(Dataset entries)

::::

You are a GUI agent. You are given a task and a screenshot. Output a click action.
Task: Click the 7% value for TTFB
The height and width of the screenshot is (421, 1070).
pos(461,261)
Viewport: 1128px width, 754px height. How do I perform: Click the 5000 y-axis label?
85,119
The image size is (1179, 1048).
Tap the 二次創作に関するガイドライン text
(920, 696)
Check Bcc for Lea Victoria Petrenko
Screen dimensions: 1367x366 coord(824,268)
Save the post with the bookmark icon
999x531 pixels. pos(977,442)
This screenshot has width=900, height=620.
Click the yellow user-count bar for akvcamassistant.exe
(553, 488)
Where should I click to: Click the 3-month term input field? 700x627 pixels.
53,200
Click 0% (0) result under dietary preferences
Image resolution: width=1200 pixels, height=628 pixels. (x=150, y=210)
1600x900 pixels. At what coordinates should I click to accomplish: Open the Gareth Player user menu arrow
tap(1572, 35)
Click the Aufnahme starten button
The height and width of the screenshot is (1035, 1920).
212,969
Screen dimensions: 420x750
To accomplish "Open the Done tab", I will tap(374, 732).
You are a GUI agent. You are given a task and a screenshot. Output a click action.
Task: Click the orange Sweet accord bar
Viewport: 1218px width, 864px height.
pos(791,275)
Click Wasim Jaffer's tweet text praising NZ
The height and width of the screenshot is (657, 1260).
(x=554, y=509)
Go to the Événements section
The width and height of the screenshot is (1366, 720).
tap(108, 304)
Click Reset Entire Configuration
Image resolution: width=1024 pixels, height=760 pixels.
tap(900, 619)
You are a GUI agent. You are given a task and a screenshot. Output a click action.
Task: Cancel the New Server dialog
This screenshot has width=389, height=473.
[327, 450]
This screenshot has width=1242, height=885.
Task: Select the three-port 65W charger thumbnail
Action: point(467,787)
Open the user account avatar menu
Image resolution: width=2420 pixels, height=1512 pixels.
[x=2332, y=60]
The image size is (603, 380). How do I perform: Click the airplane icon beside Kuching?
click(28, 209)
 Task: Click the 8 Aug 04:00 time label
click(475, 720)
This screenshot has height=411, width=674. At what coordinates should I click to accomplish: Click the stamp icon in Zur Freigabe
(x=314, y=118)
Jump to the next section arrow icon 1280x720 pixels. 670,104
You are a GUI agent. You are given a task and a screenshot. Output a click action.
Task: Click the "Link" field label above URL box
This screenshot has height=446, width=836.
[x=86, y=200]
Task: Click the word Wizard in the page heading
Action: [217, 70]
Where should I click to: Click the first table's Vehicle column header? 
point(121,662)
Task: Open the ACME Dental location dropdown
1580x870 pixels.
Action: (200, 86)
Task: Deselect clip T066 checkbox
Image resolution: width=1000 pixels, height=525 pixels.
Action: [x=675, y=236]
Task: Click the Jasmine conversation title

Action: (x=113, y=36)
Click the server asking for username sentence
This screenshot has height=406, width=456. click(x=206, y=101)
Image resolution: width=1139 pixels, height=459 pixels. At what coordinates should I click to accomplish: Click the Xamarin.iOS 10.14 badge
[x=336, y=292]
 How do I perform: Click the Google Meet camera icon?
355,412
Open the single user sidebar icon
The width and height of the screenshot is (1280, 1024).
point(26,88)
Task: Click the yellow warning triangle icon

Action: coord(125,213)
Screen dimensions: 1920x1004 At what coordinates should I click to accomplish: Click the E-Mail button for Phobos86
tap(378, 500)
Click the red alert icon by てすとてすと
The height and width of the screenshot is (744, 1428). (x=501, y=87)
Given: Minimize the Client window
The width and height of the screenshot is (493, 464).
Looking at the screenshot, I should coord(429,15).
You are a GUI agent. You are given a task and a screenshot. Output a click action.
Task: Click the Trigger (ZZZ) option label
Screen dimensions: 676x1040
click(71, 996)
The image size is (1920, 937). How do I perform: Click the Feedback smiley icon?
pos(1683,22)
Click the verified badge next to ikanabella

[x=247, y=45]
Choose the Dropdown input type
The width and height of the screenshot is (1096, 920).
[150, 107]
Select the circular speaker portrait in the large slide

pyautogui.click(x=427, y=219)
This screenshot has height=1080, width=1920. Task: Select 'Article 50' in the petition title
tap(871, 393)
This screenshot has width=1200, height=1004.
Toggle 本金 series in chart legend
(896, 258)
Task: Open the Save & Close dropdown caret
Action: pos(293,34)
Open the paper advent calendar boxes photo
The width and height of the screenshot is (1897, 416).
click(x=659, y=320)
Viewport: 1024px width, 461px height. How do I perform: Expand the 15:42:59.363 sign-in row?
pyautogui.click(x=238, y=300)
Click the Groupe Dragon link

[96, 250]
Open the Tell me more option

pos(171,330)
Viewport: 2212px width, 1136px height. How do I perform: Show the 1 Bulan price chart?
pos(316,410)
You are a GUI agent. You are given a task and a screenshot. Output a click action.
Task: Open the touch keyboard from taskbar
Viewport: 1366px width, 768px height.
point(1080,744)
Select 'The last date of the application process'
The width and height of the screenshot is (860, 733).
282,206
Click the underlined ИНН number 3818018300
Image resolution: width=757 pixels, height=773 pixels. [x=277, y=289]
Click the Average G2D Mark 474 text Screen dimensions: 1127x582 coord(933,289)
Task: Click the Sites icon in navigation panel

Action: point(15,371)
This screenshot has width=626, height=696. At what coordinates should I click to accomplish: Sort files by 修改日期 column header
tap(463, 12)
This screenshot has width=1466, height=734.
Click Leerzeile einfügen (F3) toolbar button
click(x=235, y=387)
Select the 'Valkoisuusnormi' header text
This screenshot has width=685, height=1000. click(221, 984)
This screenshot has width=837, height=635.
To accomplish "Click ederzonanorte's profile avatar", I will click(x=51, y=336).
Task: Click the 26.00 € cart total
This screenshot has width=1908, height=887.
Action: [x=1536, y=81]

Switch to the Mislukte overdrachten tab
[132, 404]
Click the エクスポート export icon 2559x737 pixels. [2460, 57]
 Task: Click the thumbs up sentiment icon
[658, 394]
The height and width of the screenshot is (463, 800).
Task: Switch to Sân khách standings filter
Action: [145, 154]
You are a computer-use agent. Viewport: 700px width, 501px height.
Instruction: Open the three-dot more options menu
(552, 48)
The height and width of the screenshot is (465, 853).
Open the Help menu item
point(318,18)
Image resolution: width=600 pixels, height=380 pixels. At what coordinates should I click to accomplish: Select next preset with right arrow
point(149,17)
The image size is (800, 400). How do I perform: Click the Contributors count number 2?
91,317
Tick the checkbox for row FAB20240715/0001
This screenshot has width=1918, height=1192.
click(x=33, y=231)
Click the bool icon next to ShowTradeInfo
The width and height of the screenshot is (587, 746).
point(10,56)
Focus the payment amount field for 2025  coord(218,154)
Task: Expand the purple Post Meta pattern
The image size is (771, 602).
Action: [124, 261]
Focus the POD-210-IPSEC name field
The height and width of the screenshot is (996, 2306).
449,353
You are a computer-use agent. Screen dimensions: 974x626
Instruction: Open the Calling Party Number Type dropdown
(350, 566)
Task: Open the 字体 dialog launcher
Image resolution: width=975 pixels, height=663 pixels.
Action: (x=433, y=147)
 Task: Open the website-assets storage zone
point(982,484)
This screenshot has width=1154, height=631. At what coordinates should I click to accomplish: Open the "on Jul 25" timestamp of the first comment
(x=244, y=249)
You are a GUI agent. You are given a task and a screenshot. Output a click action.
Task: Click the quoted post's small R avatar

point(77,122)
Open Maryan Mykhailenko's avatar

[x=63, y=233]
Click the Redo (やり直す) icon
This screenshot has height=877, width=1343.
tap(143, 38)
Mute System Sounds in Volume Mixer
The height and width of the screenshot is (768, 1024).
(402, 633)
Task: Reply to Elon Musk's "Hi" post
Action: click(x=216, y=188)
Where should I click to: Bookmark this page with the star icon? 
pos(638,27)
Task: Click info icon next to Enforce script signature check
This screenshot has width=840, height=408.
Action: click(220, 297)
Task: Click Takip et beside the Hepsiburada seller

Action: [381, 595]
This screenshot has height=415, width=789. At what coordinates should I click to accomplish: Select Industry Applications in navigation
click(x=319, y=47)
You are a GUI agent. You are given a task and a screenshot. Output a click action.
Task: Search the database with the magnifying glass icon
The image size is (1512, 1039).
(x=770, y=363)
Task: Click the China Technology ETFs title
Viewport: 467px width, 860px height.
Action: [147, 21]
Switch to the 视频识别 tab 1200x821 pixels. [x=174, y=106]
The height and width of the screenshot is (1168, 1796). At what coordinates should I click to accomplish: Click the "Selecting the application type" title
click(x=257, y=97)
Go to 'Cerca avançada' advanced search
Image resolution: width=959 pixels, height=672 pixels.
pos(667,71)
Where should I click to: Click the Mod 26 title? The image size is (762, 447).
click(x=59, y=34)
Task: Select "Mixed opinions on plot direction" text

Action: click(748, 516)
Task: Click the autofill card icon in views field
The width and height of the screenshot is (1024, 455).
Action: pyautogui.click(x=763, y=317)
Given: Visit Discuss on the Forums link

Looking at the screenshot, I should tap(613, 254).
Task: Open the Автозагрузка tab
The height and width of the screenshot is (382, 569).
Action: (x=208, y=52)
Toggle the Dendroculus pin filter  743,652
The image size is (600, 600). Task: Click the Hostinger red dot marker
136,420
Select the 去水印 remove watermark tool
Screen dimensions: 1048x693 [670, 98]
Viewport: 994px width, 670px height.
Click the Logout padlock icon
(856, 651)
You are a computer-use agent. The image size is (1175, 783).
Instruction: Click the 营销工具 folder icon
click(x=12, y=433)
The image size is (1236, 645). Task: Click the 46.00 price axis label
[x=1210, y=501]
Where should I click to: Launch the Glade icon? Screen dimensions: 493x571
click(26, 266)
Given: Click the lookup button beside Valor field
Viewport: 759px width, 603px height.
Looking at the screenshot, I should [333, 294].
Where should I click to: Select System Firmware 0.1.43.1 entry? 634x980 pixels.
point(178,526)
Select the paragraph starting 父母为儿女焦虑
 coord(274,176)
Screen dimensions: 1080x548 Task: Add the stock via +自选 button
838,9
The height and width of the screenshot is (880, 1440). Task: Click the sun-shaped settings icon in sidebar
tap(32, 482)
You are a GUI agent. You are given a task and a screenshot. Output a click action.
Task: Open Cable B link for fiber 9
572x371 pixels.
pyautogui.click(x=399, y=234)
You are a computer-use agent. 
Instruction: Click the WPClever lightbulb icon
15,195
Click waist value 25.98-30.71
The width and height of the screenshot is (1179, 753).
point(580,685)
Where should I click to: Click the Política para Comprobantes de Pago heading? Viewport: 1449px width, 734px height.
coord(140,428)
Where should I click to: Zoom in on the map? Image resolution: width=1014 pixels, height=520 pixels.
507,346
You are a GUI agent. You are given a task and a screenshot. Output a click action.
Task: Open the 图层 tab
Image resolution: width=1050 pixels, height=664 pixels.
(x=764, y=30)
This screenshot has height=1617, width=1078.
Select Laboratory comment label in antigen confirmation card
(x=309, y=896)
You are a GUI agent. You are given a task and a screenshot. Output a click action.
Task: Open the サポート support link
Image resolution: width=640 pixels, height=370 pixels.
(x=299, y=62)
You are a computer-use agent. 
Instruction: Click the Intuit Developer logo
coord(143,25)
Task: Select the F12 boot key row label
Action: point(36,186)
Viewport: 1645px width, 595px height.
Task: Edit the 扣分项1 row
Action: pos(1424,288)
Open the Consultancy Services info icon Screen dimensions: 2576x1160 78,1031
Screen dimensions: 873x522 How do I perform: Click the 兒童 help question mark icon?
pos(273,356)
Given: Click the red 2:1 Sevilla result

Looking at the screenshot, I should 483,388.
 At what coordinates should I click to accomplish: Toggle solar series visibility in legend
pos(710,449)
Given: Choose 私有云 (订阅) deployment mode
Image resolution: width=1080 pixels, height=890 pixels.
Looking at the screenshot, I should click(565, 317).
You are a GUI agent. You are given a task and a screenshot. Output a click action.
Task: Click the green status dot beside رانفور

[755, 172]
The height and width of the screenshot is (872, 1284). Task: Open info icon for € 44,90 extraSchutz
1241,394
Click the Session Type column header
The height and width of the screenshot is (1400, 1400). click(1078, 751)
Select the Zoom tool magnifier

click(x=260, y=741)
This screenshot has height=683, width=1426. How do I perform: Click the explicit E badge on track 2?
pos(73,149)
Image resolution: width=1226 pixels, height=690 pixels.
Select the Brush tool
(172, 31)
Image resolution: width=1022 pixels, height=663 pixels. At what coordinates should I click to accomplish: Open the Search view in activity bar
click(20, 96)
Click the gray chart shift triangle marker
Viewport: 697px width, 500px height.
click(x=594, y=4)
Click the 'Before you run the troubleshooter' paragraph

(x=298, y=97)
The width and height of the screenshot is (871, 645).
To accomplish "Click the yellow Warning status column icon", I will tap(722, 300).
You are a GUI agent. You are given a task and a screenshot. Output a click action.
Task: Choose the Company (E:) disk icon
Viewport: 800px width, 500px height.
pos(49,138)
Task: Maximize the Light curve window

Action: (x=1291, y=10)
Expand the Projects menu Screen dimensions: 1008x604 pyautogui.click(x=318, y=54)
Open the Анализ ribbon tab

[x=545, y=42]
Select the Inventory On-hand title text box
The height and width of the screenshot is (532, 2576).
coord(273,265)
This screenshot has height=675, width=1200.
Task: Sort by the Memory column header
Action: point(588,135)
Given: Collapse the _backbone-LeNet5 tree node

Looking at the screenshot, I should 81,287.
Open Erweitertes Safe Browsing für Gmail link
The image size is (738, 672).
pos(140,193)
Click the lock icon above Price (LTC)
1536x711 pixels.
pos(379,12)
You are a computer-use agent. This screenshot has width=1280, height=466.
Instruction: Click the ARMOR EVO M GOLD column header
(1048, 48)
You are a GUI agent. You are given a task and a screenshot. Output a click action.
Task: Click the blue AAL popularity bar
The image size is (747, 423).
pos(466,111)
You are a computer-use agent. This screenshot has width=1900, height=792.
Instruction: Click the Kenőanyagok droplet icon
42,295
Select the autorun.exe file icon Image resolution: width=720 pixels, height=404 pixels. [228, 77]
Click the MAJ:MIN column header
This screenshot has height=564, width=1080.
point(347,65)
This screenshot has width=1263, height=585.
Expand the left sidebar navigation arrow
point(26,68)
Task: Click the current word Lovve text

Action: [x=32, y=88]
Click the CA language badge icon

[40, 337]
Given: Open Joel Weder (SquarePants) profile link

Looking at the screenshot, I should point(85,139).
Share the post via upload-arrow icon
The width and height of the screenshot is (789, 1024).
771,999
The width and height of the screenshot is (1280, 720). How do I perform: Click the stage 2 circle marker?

::::

• EXERCISE INSTRUCTIONS: Report each line of the data in which "value" occurs.

• EXERCISE RESPONSE:
Task: Click the 7% value for TTFB
Click waist value 25.98-30.71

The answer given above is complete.